David Crisafulli will spend more than half a billion dollars to “end the health crisis” in Queensland by stopping any new growth in the public surgery waitlist and bringing ambulance ramping below 30 per cent, if the Liberal National Party is elected.
Announcing the $590m package at a chapel on Brisbane’s southside, where he hosted his first “health town hall” in early 2021, the LNP leader said he would match Labor’s pledge to hire an extra 34,200 clinicians by 2032 and stabilise the surgical waitlist, which was at 61,421 people in June.
Ambulance ramping – the percentage of patients who wait longer than 30 minutes to be admitted to hospital after arriving by ambulance – would be reduced to below 30 per cent after four years.
The latest data from Queensland Health shows that between April and June 44.7 per cent of patients were not transferred off stretchers within the target 30 minutes.
“Ambulance ramping has been at 45 per cent for six months, and this is a plan to take it under 30 per cent, and that’s a seismic shift,” Mr Crisafulli said.
Doctors and health administrators have repeatedly insisted more hospital beds were required to stop bed blockage and improve ambulance ramping, but Mr Crisafulli has pledged no extra beds on top of the 3378 Labor has already budgeted for.
He says the health plan would improve capacity in hospitals by getting patients discharged faster.
“The LNP will also free up hospital beds with streamlined triaging, embedding mental health specialist nurses at triage stations to fast-track mental health patients into hospital treatment,” he said.

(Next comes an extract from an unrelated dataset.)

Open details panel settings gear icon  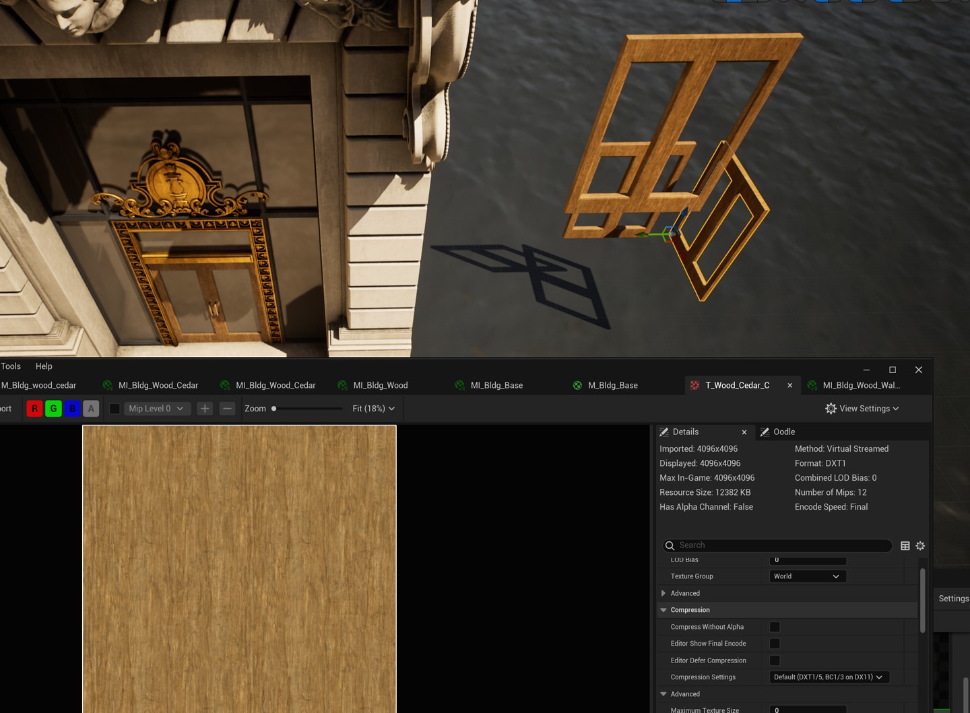(x=920, y=545)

“Boosting doctors in acute admissions units over the weekend and delivering expanded transit lounges will save patients from waiting to leave hospital and free up hospital beds faster.”
Visiting the building site for the new Bundaberg Hospital on Monday, Health Minister Shannon Fentiman said the LNP had not come up with a single new idea.

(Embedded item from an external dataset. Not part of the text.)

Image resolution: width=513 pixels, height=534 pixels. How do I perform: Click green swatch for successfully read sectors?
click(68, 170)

“ I still can’t believe that we have not heard one new idea from the LNP when it comes to health,” she said.
Asked how the LNP’s plan was different from what the Labor government was already doing, Mr Crisafulli said the LNP would ensure transit lounges – a dedicated area that facilitates transfer of patients from emergency departments to wards – “work properly” and require a local clinician to be appointed to every hospital and health service board.
Premier Steven Miles slammed elements of the LNP’s hospitals policy as “just plain dumb”, saying a requirement to have clinicians on hospital boards was already enshrined in Queensland law.
“They’ve suggested we should look to the (United Kingdom’s) NHS for lessons about how to run our hospitals, which is just madness,” Mr Miles said.
“Half the NHS are applying for jobs in Queensland Health because the NHS is such a basket case … we shouldn’t be looking for the NHS for any lessons whatsoever. In fact, our health system is far, far better.”
Ms Fentiman said her aim was to reduce ambulance ramping to the pre-pandemic level, which was about 28 per cent. The government’s long-time target has been to reduce that to just 10 per cent of patients.
Labor also promised to extend its scheme to attract more GPs until 2030, allowing $40,000 payments for Queensland doctors to train as general practitioners. Interstate and overseas health workers are paid a bonus of up to $70,000 to move to Queensland.
Australian Medical Association Queensland president Nick Yim said the LNP’s health policy was a “positive step forward”.
“It mirrors many of the commitments already made by the Labor government, with some ambitious promises,” Dr Yim said.
“We are certainly very encouraged to see such a big commitment of extra funding to our health system, but the devil is in the detail.
“It’s good to see a figure for the number of new doctors, nurses and allied healthcare practitioners we need but we haven’t seen much detail around how we will recruit them.”